Rains which bode well for the condition of the US soybean
crop are proving a threat to US spring wheat, slowing the harvest provoking
increasing talk of quality concerns, including of vomitoxin.
The proportion of US corn rated "good" or "excellent" showed
a surprise increase in the week to Sunday, rising by 1 point to 71%, a US
Department of Agriculture report showed.
That returned the crop to being the highest rated on records
going back to 1994, with expectations for a record US yield also underpinned by
results of the first day of the much-watched ProFarmer crop tour of the Midwest
One arm of the tour showed the pod count in South Dakota at
1,057.80 per square yard (ie 3 feet by 3 feet), up from 1,016.68 last year,
with the second arm putting the Ohio pod count at 1,342.42 per square yard, up
from 1,283.61 last year.
The rise in the USDA rating reflected the coming of rains to
many states where dryness was beginning to tell in, with scouts in Missouri,
where the proportion of soybeans rated good or excellent rose 2 points to 78%,
reporting that "much-needed rain fell across the state".
In Ohio, which also saw a 2 point rise, to 72%, in the
proportion of soybeans in the top two condition bands, "rain combined with significantly
cooler-than-normal temperatures helped
alleviate some moisture stress issues", scouts said.

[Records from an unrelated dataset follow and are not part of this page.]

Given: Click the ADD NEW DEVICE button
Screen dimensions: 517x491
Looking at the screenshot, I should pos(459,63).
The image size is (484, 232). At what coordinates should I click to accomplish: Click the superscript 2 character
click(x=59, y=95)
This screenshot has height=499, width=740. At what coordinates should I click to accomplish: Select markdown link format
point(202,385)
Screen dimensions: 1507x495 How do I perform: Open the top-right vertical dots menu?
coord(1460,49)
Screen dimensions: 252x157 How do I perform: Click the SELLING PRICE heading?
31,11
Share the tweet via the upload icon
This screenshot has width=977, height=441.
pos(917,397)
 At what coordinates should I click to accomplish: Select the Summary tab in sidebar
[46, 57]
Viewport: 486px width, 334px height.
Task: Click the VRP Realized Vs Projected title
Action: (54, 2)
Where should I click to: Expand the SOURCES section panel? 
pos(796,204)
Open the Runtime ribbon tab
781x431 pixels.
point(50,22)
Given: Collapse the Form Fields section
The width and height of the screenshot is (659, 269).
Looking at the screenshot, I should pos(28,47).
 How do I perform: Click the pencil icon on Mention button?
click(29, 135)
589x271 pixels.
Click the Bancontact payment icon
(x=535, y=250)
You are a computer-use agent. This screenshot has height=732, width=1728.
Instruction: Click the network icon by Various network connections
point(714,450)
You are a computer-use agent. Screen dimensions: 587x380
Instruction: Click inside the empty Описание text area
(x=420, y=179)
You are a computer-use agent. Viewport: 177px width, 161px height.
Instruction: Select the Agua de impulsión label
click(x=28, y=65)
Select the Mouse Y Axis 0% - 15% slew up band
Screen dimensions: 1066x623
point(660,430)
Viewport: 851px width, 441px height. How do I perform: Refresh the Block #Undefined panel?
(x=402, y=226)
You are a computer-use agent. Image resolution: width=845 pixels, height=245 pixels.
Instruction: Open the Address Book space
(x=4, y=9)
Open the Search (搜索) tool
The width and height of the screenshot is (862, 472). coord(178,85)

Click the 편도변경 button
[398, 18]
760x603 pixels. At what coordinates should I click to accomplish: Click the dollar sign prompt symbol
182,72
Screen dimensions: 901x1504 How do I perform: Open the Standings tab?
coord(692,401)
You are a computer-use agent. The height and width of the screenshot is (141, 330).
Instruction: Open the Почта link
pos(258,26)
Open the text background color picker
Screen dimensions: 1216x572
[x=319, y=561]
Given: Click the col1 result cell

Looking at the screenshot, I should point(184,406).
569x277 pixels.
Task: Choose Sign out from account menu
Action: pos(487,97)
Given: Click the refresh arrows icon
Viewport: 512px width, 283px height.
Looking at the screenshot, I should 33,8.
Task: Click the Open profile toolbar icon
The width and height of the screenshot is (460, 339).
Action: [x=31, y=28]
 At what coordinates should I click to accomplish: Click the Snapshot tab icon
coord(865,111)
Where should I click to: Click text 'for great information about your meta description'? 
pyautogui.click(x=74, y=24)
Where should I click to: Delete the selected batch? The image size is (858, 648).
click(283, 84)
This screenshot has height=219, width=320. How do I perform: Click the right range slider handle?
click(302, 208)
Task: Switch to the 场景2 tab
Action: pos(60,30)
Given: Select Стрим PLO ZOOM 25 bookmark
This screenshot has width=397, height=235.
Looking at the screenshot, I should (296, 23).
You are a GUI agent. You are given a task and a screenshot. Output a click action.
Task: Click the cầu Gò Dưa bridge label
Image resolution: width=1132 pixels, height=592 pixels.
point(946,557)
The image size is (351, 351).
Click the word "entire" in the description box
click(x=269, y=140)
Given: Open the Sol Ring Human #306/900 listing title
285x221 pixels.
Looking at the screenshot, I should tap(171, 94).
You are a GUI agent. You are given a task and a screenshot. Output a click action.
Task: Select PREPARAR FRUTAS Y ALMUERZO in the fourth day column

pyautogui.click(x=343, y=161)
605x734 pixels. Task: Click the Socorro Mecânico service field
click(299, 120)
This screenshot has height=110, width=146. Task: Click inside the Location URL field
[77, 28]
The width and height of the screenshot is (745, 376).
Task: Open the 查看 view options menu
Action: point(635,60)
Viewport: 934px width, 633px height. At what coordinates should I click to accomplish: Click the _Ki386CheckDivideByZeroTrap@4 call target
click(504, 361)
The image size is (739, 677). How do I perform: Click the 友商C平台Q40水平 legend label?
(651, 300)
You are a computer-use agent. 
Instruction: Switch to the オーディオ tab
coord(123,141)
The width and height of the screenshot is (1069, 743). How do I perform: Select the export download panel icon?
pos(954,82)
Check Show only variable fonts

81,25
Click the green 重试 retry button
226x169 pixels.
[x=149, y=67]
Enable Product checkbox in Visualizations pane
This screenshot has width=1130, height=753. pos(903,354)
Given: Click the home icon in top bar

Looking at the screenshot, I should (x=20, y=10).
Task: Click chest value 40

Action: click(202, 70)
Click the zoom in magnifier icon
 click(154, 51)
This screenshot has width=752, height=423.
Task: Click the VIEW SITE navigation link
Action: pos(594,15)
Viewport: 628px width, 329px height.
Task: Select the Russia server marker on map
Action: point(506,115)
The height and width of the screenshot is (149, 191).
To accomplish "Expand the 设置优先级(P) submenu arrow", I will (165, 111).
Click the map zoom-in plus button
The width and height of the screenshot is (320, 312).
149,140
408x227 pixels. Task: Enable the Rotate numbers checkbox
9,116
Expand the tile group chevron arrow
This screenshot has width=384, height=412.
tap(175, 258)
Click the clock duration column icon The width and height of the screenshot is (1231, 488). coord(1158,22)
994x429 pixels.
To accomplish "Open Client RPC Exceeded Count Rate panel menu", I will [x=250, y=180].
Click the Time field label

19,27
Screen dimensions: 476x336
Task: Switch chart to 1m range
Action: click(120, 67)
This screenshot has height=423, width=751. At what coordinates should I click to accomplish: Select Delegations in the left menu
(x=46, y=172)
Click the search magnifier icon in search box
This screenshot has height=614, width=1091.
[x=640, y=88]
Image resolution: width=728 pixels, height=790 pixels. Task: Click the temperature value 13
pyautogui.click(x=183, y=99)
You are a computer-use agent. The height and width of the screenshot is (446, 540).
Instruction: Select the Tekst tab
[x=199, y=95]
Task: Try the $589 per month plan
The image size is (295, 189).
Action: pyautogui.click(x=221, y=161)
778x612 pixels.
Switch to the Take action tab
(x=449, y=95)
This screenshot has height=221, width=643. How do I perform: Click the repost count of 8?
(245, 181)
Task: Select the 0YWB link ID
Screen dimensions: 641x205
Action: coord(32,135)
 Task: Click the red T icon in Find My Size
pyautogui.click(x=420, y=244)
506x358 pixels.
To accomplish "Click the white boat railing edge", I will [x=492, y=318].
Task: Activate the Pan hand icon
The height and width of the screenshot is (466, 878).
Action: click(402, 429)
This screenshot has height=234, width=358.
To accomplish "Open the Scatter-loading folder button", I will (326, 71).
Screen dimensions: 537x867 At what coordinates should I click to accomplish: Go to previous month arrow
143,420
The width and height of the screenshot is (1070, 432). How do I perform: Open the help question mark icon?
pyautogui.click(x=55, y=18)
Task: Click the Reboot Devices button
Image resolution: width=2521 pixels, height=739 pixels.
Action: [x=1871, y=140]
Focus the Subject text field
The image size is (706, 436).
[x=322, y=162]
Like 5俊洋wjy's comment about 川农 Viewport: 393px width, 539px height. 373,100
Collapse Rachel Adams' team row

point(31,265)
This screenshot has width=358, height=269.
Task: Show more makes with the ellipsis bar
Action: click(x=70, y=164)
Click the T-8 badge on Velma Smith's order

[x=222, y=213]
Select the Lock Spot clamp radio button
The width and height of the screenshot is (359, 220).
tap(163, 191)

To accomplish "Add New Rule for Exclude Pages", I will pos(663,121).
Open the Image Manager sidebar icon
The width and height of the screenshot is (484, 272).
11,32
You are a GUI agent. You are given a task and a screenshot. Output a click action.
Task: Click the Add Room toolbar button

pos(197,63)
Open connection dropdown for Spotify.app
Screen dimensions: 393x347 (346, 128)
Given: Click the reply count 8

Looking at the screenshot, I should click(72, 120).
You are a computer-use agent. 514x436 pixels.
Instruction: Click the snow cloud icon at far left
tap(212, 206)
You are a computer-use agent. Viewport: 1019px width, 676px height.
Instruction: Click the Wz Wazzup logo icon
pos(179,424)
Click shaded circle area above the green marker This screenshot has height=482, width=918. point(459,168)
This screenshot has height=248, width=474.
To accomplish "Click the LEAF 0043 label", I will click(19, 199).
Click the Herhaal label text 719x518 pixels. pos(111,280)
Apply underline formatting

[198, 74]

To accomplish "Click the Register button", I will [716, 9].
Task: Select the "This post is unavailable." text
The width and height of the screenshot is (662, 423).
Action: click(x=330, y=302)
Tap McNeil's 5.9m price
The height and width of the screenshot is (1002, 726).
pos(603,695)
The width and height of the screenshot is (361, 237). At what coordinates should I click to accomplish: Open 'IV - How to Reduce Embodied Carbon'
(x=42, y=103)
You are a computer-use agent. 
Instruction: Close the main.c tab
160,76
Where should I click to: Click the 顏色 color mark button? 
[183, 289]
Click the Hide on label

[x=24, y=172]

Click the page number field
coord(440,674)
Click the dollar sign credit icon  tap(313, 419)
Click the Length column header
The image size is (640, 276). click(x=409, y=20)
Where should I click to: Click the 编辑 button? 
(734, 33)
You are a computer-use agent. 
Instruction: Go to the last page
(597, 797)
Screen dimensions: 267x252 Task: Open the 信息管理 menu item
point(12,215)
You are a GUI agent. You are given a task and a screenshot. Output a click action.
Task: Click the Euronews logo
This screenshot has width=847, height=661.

The improvements offset losses to condition in the likes of Iowa,
the top soybean growing state, where the proportion of the crop rated good or
excellent dropped 2 points to 73%, as "below-average precipitation caused a
drop in soil moisture".
In Kansas, the soybean condition rating dropped 3 points, "dryland
row crops that have been missed by the recent rain were showing signs of stress,"
North vs south
Kansas looks poised for further dryness this week, with
weather models foreseeing "little if any rainfall this week" in the state, besides
in Missouri, and the lower Mississippi Valley as a "stable high pressure takes
control", Gail Martell at Martell Crop Projections said.
However, more northerly states, including Iowa, appear
poised for heavy rains which could boost soybean yields in increasing pod size.
"At least 1 inch of rainfall is predicted this week, but
1.50-2 inches locally" across a "wide swathe of the Upper Midwest", comprising Minnesota,
North Dakota, South Dakota, northern Iowa, northern Illinois, Wisconsin,
Michigan and Ohio, Ms Martell said.
Weather service MDA said that "additional rains in the north
western and eastern Midwest this week will continue to replenish moisture,
which will favour the late growth of the soybeans".
'Will lower quality'
However, the rainfall is ill-timed for grain crops, such as
barley and spring wheat, that are well developed or being harvested £ posing a
threat to both crop condition and the progress of combines.
"The active rains in the northern Plains and southern
Prairies will stall spring wheat drydown and early harvesting, and will lower
quality a bit," MDA said.
Farmers are already behind in the spring wheat harvest, with
17% completed compared with 33% typically by now, according to the USDA, particularly
in North Dakota and South Dakota, albeit a factor in part down to a crop
lagging on development, as well as rain delays to harvest.
And, on quality, there is growing talk of crop that has been
cut showing high levels of vomitoxin, a toxic fungal residue than can render
grain unfit even for feed.
"Currently on everyone's radar are vomitoxin levels. Several
reports are coming in well over maximum levels," broker CHS Hedging said.
"With harvest upon us, moisture will become troublesome as
quality will be watched closely."
At Minneapolis-based Benson Quinn Commodities, Brian Henry
said that "talk of vomitoxin continues in the early samples".
In barley, USDA scouts in Idaho noted that last week "rain
increased the level of disease and mould in many barley fields".
Furthermore, barley "sprouted in the heads which was
decreasing the quality of the crop".
Indeed, the proportion of Idaho barley rated good or
excellent tumbled 15 points week on week to 61%.
That lowered the national rating to 62%, taking it below the
year-ago figure, an unusual occurrence in USDA crop data for 2014.